Earlier this week, when we debated tax fairness in the House, I spoke about the true unfairness of income inequality. I will repeat some of the shocking, heartbreaking statistics that are a reality in Canada today.
According to the census data in 2015, the richest 1% now make 6.8 times more than a worker making Canada's median wage of $34,204.
In the Windsor-Essex area, the United Way said that about one-quarter of our youth live in poverty, which means that in 2013, 19,900 children under the age of 17 lived in families that had an income of less than $17,000 per year. This is not only unacceptable; it is offensive. When someone earns so little per year, there is no room for paying for medications, and people are making very difficult decisions about their health. It is time to move forward with a universal prescription drug plan that will save money through bulk purchasing power.

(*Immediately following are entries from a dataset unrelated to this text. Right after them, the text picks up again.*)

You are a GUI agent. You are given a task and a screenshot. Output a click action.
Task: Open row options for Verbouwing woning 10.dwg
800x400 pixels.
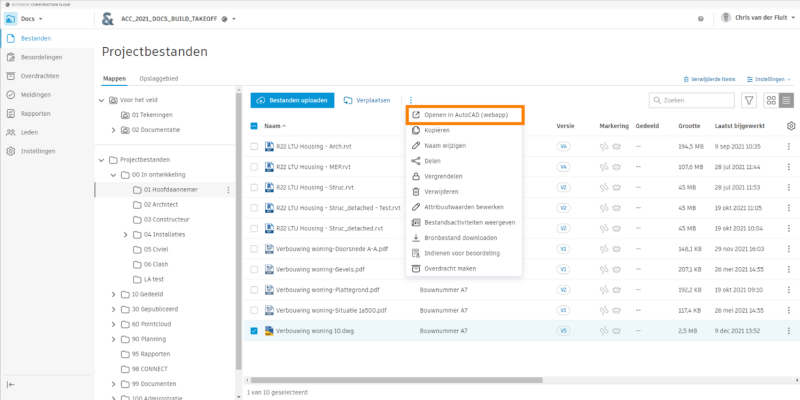tap(790, 330)
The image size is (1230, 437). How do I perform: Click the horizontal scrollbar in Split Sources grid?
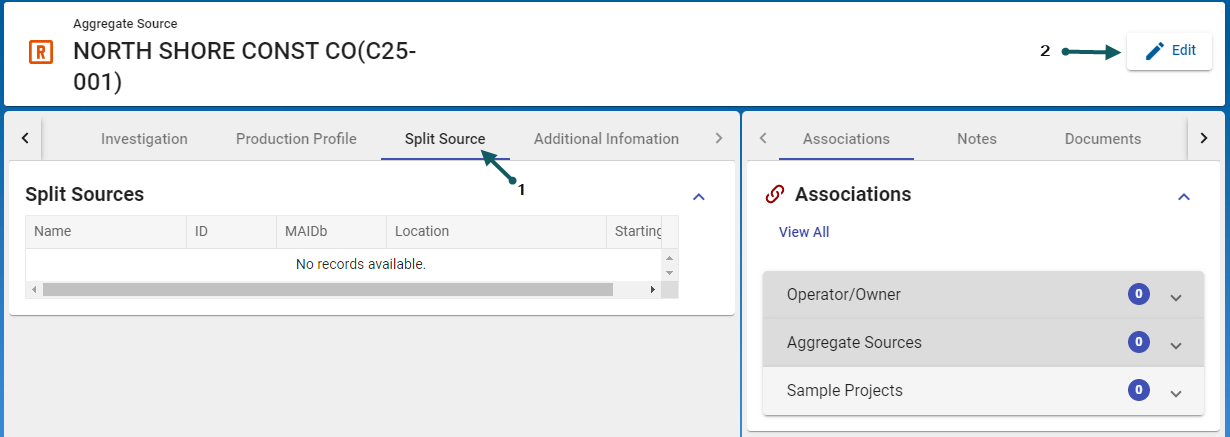pos(327,289)
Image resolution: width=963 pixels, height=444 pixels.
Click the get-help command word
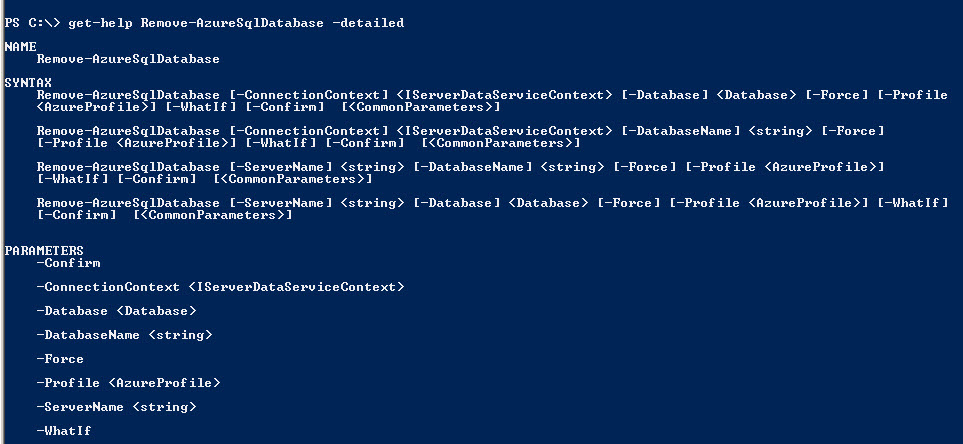(101, 23)
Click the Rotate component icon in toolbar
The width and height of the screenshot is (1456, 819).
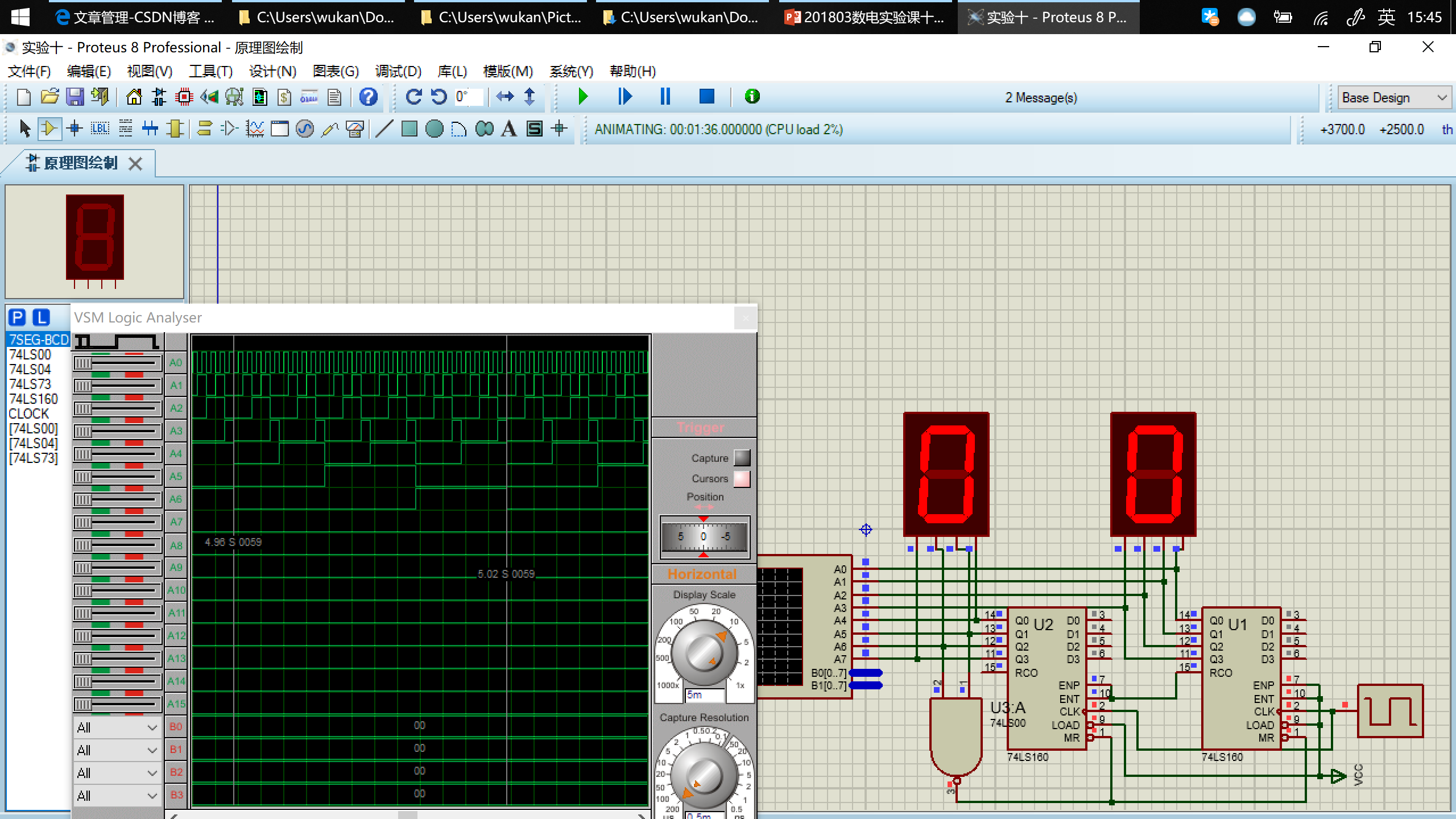[x=414, y=96]
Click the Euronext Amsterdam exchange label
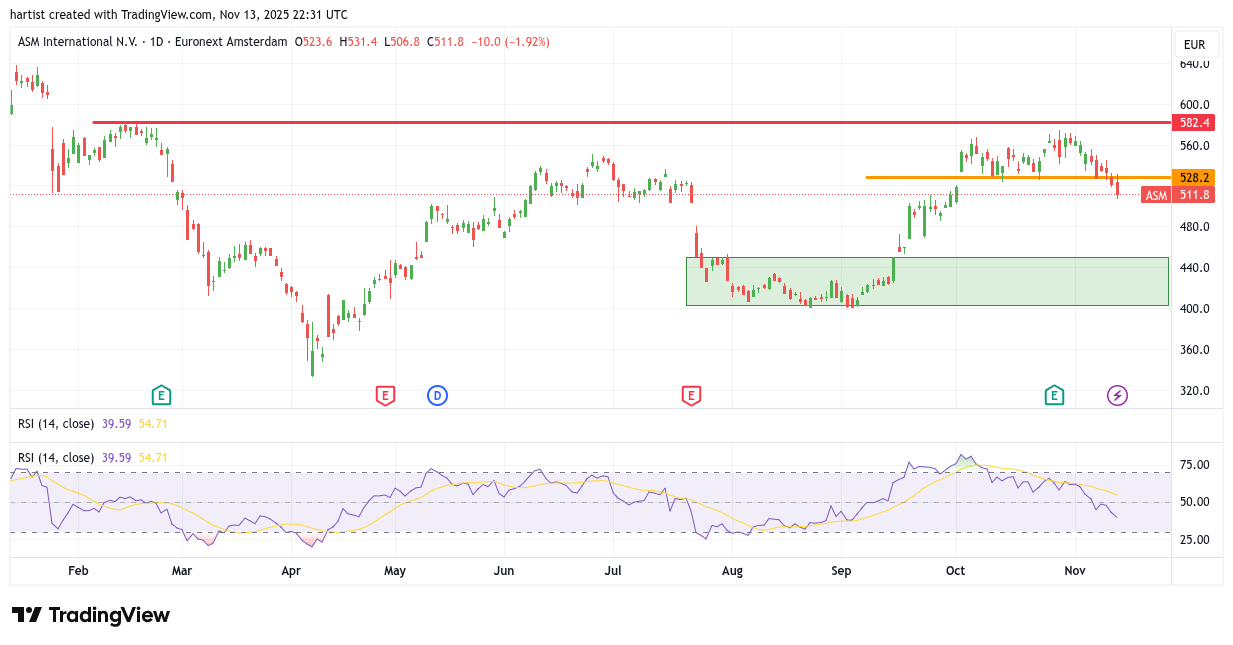 (231, 42)
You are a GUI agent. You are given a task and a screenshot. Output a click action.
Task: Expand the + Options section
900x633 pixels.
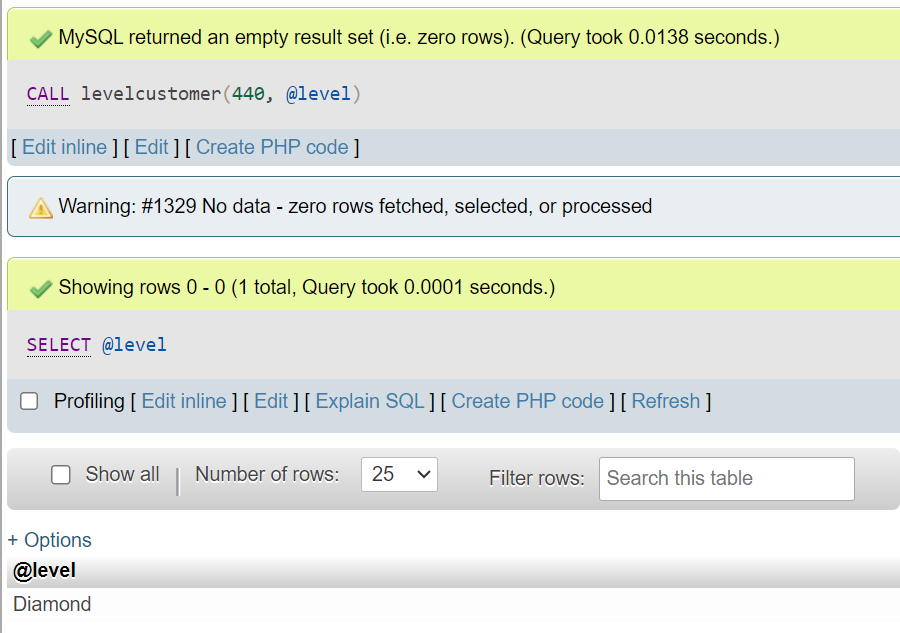point(49,540)
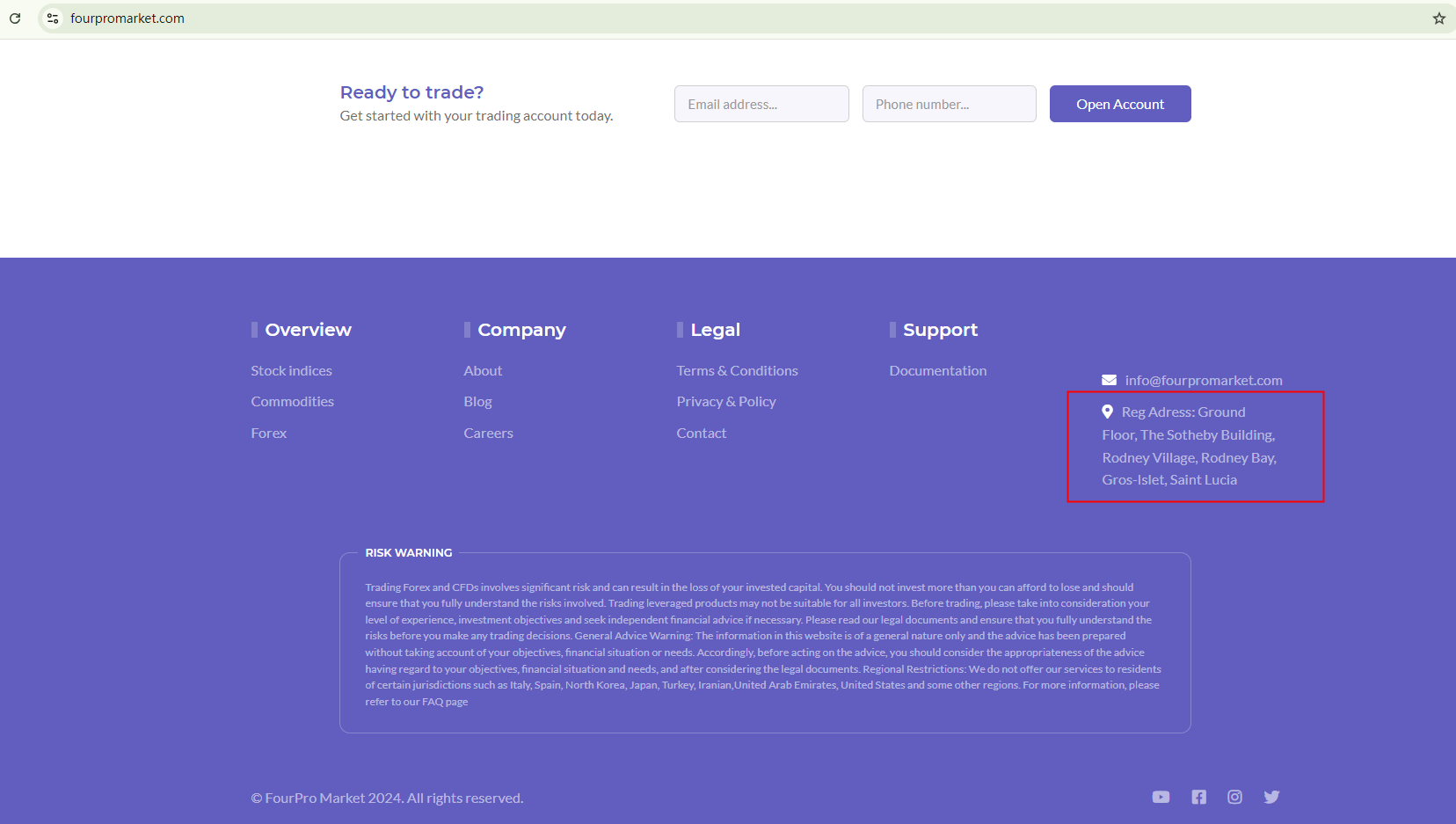Go to Commodities page
The image size is (1456, 824).
point(292,402)
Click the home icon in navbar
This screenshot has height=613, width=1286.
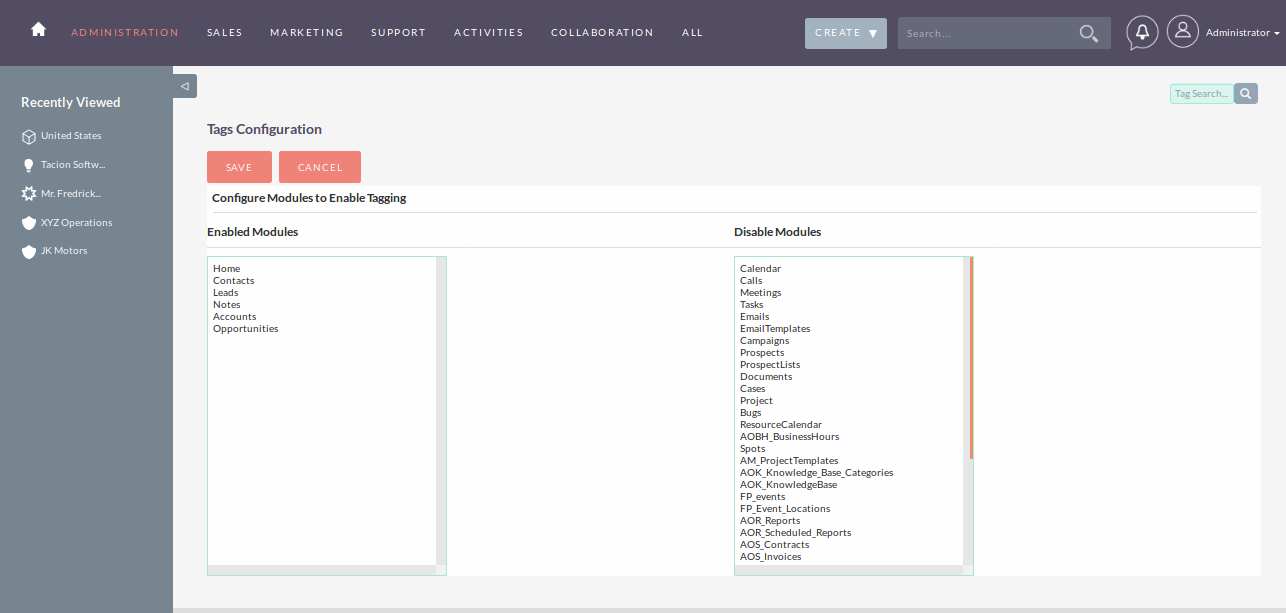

In New Zealand, where a public authority negotiates on behalf of the entire country, a year's supply of the cholesterol-busting drug Lipitor costs just over $15 a year, compared to $811 per year in Canada. This is a life-saving drug, and hundreds of thousands of Canadians take it. That is why Canada needs to combine the purchasing power of all Canadians under one plan. An annual investment of $1 billion by the federal government would mean that Canadians would save $7.3 billion a year on the medications they need.
What I wish to emphasize today is that New Democrats are of the fundamental belief that people should not have to worry about whether they can pay their hydro bill or afford their medication.
Today I have some statistics from the Canadian Labour Congress, but before I do that I want to read a quote from its president in a release that was issued today. This is from CLC president Hassan Yussuff. It states:
We are pleased that the NDP under its new leader Jagmeet Singh is continuing to make pharmacare such a priority, and we hope all political parties respond by making this much needed program a reality as soon as possible.
If the Liberals claim to be standing up for labour in this country, if they claim to be standing up for working people, then I hope that they will heed the advice of the Canadian Labour Congress president today and support what the New Democrats have brought forward.
I want to read some of the statistics from the Canadian Labour Congress, which state:
About 8.4 million working Canadians don't have prescription drug coverage.
The less you earn at work, the less likely you are to have prescription drug coverage.
Women and young workers are less likely to have the coverage they need.
Even those with drug plans are paying ever-increasing co-payments and deductibles.
The New Democrats are not alone in our belief in national pharmacare. An overwhelming majority of Canadians, 91%, believe that our public health care system should include a universal prescription drug plan. It is not just the New Democrats who are calling for this desperately needed action; several national health care commissions have recommended the same, along with the Canadian Medical Association, the Canadian Federation of Nurses Unions, Canadian Doctors for Medicare, the Federation of Canadian Municipalities, the Canadian Health Coalition, the Council of Canadians, CUPE, Unifor, and the Canadian Labour Congress.
If the current government is a true friend to all of those organizations, and labour, it is time for it to stand up. We are calling for a meeting. Surely the Liberals can commit to one meeting to talk about where we are going in this country with respect to pharmacare. All we are asking in this motion is that in one year we have that meeting.
It is time for action. Canadians have waited long enough. It is time to start the conversation.